Dataset entries
....

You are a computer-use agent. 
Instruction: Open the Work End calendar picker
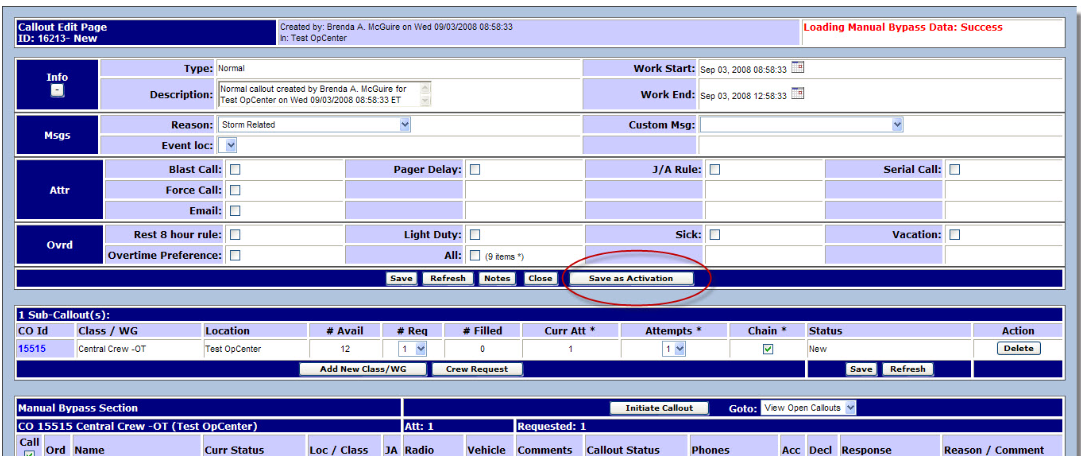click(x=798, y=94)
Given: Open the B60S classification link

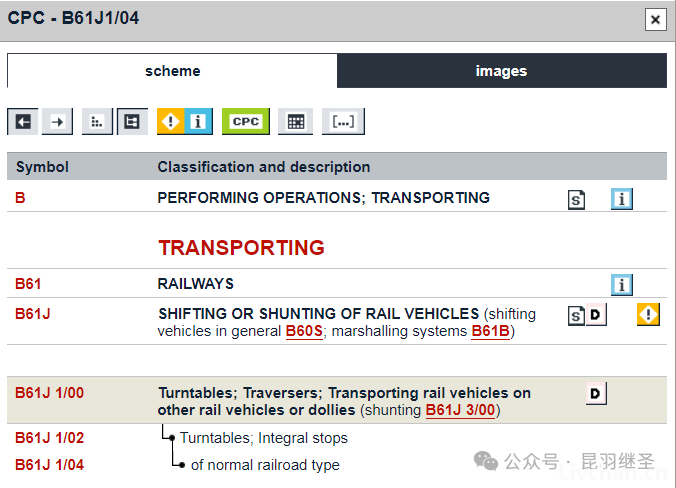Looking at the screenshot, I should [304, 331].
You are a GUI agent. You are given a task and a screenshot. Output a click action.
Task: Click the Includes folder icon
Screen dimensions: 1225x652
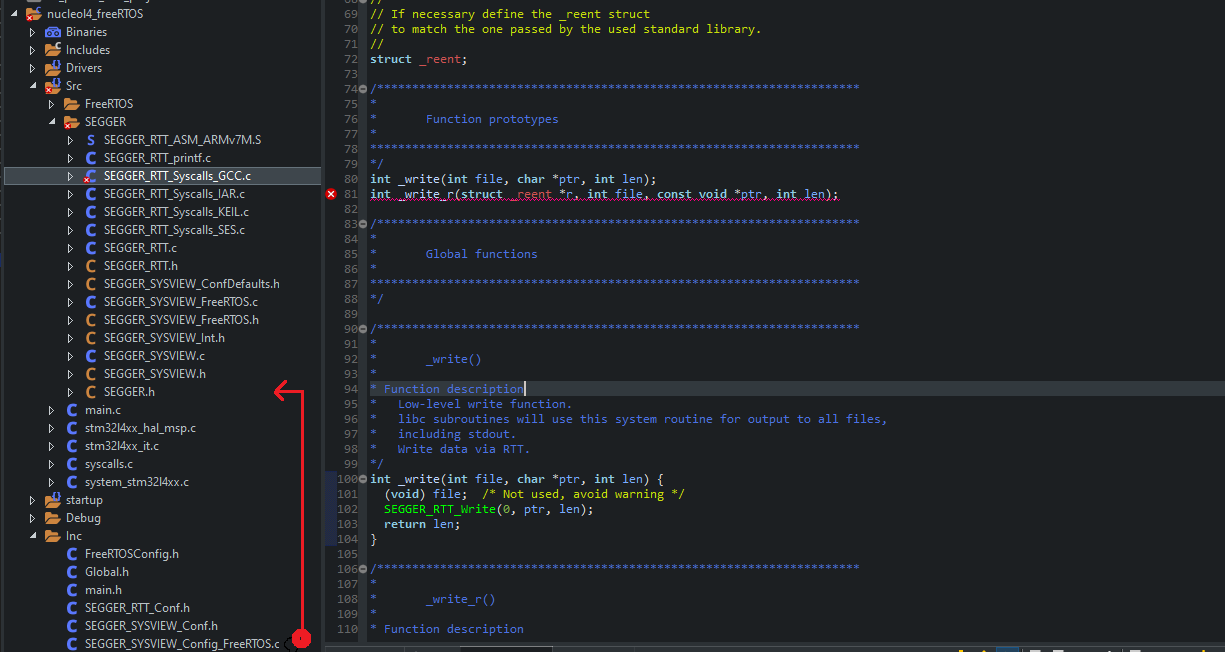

....

Please turn each line of the rows above into a Markdown table with the columns No. and Line, numbering the lines in order and skipping blank ones. Leave the pictures out of the table.

The output -
| No. | Line |
|---|---|
| 1 | You are a computer-use agent.  |
| 2 | Instruction: Open the Work End calendar picker |
| 3 | click(x=798, y=94) |
| 4 | Given: Open the B60S classification link |
| 5 | Looking at the screenshot, I should [304, 331]. |
| 6 | You are a GUI agent. You are given a task and a screenshot. Output a click action. |
| 7 | Task: Click the Includes folder icon |
| 8 | Screen dimensions: 1225x652 |